Short problem =>
Copy out every line of the entries, starting at the line that contains "This screenshot has width=345, height=219." and ending at the line that contains "[x=38, y=28]". Keep each line unchanged, except shift every coordinate in the answers up by 46.

Material supplied =>

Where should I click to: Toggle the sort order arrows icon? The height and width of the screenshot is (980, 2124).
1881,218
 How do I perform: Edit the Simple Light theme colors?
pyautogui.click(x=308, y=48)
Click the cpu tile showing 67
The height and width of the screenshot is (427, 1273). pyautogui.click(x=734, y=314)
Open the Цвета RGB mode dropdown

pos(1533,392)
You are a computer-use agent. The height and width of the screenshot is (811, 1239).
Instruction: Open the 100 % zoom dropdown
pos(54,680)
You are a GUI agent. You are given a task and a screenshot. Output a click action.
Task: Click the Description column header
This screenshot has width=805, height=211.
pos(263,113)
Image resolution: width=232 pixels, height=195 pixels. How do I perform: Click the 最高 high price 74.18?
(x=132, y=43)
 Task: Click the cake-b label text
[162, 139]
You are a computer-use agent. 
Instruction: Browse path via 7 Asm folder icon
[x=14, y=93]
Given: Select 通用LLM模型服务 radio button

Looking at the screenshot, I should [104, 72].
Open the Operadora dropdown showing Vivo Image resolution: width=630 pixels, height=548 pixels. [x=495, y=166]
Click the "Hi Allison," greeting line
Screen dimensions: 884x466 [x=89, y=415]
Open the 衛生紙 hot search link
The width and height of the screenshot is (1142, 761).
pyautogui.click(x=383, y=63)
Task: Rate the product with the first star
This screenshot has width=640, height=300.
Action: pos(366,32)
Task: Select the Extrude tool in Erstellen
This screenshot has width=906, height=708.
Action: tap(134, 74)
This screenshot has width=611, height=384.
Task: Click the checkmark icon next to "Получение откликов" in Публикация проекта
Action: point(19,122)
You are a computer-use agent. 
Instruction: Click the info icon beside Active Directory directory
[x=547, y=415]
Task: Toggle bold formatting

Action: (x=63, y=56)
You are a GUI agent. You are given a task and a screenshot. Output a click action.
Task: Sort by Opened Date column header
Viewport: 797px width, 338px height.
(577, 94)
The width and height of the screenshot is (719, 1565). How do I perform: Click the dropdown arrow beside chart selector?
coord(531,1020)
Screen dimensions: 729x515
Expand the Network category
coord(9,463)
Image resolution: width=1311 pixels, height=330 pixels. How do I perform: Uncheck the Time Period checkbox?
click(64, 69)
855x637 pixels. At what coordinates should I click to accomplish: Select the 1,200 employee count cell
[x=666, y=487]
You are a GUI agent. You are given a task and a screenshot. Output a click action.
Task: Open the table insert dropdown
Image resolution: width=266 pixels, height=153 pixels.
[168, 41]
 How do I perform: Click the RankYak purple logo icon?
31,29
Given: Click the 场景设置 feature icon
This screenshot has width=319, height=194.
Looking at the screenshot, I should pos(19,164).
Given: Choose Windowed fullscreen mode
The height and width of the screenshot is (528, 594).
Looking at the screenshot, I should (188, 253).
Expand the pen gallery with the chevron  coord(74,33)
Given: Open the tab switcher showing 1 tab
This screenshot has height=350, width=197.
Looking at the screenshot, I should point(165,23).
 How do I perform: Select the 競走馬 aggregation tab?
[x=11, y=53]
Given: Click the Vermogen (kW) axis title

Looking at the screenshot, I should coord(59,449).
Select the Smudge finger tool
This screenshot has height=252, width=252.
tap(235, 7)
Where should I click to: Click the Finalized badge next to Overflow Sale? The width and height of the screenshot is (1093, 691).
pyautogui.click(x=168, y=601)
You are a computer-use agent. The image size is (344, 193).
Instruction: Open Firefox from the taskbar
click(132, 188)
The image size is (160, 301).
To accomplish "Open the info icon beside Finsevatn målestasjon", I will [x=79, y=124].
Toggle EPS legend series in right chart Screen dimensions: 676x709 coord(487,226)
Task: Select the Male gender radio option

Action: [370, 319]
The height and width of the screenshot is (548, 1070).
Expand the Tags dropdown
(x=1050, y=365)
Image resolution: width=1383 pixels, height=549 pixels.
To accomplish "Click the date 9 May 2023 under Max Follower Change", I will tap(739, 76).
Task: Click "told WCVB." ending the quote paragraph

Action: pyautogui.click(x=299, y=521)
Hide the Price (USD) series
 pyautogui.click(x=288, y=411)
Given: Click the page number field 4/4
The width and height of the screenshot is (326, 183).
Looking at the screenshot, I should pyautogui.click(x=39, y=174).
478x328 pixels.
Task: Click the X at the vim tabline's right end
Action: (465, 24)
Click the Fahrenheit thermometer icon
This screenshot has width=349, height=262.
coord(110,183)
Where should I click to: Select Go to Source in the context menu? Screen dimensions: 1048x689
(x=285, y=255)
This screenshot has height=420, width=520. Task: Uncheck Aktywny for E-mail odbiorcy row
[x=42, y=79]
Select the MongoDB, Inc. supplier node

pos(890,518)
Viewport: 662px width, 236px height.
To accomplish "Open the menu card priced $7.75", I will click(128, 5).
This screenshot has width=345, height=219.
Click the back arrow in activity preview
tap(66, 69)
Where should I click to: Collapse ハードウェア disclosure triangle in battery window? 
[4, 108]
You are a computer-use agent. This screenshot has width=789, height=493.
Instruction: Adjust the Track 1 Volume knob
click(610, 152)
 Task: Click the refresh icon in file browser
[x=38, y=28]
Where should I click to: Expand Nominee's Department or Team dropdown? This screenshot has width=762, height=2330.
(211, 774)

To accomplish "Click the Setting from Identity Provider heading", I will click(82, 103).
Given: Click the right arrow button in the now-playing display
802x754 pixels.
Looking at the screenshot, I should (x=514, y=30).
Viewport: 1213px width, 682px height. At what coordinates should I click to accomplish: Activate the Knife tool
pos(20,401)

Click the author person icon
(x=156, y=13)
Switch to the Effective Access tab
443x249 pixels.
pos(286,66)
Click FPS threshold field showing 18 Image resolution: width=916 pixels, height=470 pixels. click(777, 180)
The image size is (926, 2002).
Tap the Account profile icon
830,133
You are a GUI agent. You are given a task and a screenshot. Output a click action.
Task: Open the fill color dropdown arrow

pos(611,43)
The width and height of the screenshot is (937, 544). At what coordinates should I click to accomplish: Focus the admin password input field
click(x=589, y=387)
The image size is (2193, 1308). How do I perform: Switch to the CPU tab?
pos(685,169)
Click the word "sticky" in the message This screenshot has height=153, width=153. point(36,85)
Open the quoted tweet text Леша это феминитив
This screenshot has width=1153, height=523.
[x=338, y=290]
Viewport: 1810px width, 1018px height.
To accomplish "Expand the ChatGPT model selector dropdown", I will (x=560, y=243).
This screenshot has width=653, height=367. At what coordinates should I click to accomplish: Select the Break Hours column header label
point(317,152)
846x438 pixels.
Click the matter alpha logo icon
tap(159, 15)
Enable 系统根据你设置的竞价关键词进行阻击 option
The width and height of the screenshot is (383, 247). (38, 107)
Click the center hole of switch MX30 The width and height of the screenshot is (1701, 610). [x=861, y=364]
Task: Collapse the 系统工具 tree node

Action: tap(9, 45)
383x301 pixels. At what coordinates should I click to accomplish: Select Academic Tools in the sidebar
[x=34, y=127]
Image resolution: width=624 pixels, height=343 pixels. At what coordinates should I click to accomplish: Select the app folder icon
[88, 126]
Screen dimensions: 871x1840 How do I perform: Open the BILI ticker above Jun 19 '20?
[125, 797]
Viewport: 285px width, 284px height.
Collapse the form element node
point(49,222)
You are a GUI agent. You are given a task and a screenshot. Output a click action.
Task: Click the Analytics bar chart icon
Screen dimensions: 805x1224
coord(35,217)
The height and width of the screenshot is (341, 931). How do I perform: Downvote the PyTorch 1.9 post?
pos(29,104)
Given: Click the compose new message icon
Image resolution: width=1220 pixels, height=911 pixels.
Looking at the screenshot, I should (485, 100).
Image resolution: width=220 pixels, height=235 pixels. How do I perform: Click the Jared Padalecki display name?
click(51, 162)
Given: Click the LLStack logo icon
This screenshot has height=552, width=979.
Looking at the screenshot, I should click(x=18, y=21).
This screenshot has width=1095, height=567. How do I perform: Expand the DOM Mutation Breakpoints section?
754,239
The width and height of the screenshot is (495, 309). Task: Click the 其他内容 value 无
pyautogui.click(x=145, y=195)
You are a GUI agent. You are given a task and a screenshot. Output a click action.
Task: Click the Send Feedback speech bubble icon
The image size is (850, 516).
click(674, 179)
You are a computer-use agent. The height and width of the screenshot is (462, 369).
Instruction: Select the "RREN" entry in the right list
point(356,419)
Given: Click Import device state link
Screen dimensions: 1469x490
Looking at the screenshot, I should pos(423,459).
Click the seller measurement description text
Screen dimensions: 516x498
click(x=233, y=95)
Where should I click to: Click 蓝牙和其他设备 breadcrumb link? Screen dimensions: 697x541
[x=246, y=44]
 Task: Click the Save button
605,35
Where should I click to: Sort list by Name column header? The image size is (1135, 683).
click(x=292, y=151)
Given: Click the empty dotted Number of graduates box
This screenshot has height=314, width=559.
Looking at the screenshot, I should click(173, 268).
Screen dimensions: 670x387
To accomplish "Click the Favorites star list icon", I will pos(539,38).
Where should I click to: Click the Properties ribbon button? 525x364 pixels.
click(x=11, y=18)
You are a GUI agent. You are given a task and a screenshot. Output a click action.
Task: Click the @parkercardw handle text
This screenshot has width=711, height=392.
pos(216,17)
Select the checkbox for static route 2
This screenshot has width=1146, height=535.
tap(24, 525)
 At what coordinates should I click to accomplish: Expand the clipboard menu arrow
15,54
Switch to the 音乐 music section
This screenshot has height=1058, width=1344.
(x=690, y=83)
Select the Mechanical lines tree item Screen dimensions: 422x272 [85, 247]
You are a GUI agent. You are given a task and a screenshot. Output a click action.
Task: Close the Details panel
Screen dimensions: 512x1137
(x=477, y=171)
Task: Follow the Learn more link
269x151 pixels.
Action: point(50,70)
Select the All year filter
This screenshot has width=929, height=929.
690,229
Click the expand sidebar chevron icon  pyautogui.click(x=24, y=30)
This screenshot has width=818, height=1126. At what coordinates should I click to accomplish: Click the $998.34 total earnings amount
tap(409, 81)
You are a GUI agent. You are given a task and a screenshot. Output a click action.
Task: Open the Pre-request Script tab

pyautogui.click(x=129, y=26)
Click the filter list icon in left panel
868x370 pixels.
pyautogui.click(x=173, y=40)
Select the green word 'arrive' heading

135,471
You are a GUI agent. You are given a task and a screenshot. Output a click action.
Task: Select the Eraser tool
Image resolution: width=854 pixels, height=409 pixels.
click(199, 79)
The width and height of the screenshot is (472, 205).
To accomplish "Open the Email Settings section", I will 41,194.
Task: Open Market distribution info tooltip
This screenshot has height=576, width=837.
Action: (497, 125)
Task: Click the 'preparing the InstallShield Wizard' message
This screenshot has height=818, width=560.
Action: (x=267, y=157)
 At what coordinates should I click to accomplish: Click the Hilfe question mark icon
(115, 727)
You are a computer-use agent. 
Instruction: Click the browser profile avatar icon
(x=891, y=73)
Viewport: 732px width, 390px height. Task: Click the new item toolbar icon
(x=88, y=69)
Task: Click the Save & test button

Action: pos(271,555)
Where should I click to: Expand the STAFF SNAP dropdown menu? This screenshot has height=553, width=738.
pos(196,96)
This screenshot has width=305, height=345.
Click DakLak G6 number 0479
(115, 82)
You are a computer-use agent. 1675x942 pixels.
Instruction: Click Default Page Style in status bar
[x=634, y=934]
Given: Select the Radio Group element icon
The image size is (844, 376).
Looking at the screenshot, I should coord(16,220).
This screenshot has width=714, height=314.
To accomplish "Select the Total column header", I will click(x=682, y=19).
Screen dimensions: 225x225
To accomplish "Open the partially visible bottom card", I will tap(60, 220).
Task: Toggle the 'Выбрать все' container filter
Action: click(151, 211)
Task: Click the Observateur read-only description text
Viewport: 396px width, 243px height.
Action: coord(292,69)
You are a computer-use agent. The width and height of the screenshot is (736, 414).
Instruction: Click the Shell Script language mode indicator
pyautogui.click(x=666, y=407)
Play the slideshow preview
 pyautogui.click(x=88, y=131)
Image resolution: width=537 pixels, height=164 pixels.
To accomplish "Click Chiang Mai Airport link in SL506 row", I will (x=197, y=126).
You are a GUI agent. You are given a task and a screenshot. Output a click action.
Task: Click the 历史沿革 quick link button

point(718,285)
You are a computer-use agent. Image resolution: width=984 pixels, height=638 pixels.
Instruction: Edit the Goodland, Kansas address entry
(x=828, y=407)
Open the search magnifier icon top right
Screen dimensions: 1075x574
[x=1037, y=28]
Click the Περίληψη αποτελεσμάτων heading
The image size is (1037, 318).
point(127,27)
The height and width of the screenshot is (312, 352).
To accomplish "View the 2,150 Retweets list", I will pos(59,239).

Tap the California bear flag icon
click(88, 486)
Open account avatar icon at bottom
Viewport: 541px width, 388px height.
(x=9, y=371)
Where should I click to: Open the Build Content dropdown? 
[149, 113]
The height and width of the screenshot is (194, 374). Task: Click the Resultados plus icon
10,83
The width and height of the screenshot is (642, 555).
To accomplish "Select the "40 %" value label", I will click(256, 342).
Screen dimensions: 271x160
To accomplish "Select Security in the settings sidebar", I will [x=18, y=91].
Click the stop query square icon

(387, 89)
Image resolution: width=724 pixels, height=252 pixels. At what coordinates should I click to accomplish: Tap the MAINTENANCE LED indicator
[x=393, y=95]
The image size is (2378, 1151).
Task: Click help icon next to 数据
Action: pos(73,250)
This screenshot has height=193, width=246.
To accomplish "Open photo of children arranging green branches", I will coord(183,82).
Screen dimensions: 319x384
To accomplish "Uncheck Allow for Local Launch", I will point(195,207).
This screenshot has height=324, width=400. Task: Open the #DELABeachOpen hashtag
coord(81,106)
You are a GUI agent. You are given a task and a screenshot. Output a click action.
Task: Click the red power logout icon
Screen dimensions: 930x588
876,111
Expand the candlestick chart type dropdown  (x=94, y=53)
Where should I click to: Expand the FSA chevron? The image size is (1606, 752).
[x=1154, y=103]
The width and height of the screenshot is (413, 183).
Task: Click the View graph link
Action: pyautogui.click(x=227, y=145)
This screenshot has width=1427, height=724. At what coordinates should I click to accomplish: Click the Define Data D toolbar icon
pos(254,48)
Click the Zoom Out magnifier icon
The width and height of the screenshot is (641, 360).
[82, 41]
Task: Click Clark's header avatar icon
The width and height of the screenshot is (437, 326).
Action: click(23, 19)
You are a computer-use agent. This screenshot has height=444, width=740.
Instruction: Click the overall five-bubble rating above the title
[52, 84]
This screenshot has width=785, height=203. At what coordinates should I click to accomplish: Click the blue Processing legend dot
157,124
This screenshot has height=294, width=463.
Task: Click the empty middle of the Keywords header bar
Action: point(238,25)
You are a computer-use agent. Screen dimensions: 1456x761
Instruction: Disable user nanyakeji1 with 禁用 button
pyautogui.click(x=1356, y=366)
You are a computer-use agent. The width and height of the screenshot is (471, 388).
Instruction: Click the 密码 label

Task result =>
This screenshot has width=345, height=219.
Click the back arrow in activity preview
tap(112, 115)
Where should I click to: Collapse ハードウェア disclosure triangle in battery window? 
[50, 154]
You are a computer-use agent. This screenshot has width=789, height=493.
Instruction: Adjust the Track 1 Volume knob
click(656, 198)
 Task: Click the refresh icon in file browser
[x=84, y=74]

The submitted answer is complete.